Olaf Stapledon.  There’s a one-volume edition that contains both First and Last Men and Last Men in London.

Then, when somebody has read that much, I think intelligent conversation can begin.  Otherwise, we’re pretty much on the level of grunting.

(digitized and posted to alt.fan.rawilson by Eric Wagner)

Also from Recommended Reading on RAW’s site:

The Mass Psychology of Fascism, by Wilhelm Reich, M.D.
Finnegans Wake, by James Joyce
Machine Art, by Ezra Pound
Selected Prose, by Ezra Pound
Harlot’s Ghost, by Norman Mailer
Go Down, Moses, by William Faukner
The Alphabet vs. the Goddess, by Leonard Shlain
Confucius: The Great Digest, The Unwobbling Pivot, The Analects trans. by Ezra Pound
Chaos and Cyberculture, by Timothy Leary, Ph.D.
Critical Path, by R Buckminster Fuller
Digital McLuhan, by Paul Levinson
Saharasia, by James DeMeo, Ph.D.
The Natural Economic Order, by Silvio Gesell

To which RMJon23 once remarked:  “I’m surprised neither list included Peter McWilliams’ Ain’t Nobody’s Business If You Do.
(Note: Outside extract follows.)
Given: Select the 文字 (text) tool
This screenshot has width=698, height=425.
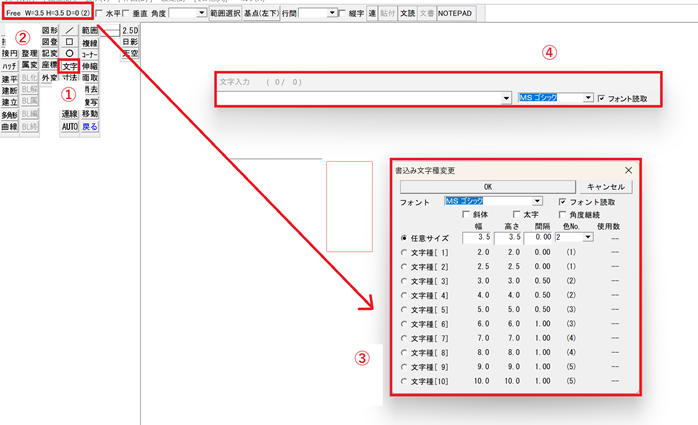Looking at the screenshot, I should (x=69, y=66).
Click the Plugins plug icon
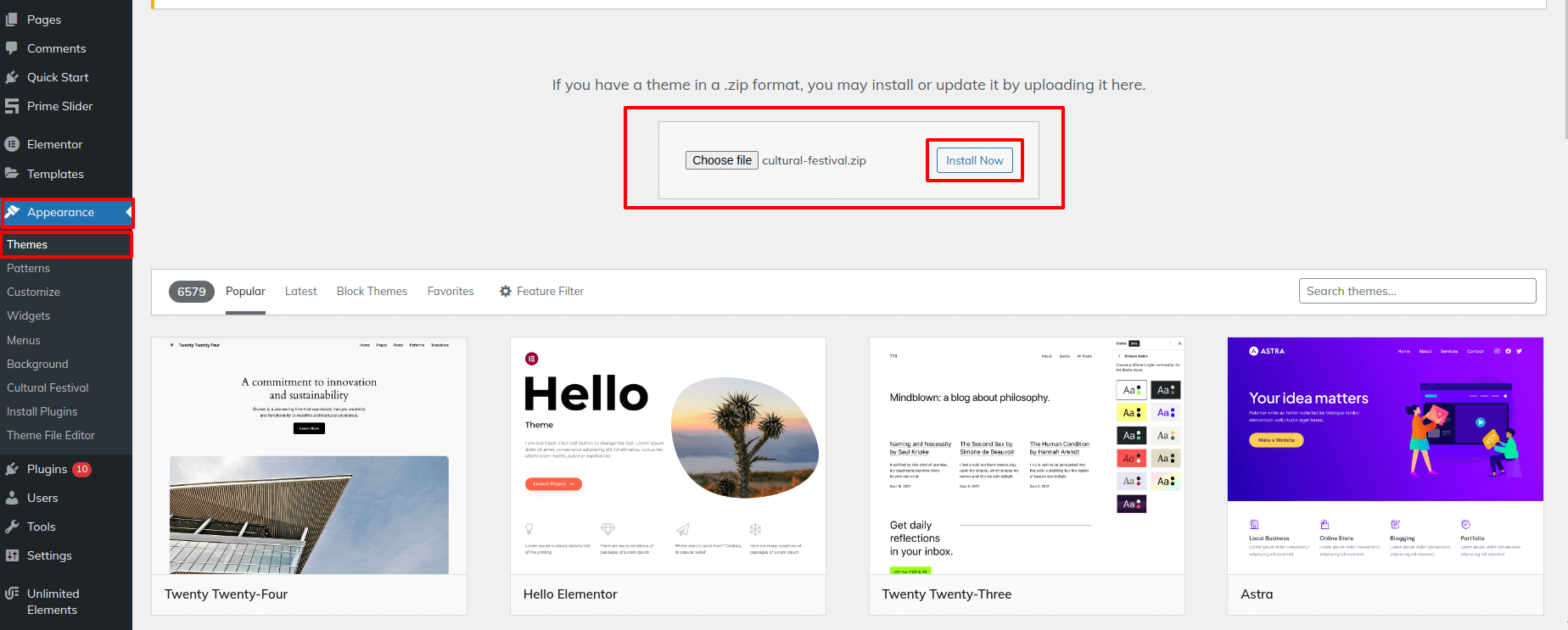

I’ll go out on a limb and suggest RAW wants everyone to read that one, too.

Other recommendations:

Recommended Viewing (scroll to the bottom of that page)

From the Paradigm Shift Interview:
As of today (August 11, 1997) I find the most interesting ideas in traditional Buddhism, Nietzsche, Charles Fort, several quantum physicists (Nick Herbert, David Bohm, Fred Wolfe, David Finkelstein) and in Rupert Sheldrake. Add together the Buddhist yoga of detachment from fixed ideas and emotions, Nietzsche’s and Fort’s merciless assault on the cultural prejudices that are so deeply embedded we usually don’t notice them, quantum uncertainty and holism, Sheldrake’s special variety of holism, and I think we have the beginning of a hint of the New Paradigm we need.  But after looking at this list I realize I should have included Korzybski’s general semantics, Bandler’s neurolinguistic programming and Leary’s evolutionary-existentialist neuro-psychology or info-psychology as he most recently labeled it.

Origin unknown:
The living writers whose work especially interests me at present include Douglas Adams, William Burroughs, who still seems topical no matter how old he gets, Tom Robbins, who writes the best sentences of anybody working in English today, George V. Higgins, who sees humans with a wonderful irony and writes the most realistic dialogue I’ve ever seen (even better than Joyce or Hemingway), and a lot of scientist-philosophers who seem to me to be giving us wonderful new ideas and perceptions: Rupert Sheldrake, Ralph Abraham, Terrence McKenna, Barbara Marx Hubbard, the fuzzy logic people, Riane Easier, Nick Herbert, Nicholas Negroponte, Marilyn Ferguson, Peter Russell, Fred Alan Wolfe . . . and of course, Tim Leary, who is ill, but may have a few unpublished books that might still blow all our minds.

excerpt from Thought of the Month:  30 Apollo 78 p.s.U.:
“There are only two kinds of artists: the plagiarists and the revolutionaries.”  – Paul Gauguin
In my opinion, the primary “revolutionary” Masters of our past century include Picasso, Klee, Pound, Joyce, Faulkner, Ginsberg, Frank Lloyd Wright, D.W. Griffith, Chaplin, Welles, Clint Eastwood, Stravinsky, Gershwin, Epstein, Brancusi, Carlin : the man or woman who doesn’t know their work deeply and richly still lives in the 19th Century as the rest of us prepare to enter the 21st. The artists on that list haven’t become familiar enough to stop surprising us. We still need to interpret our interpreters, as Ellman said of Joyce.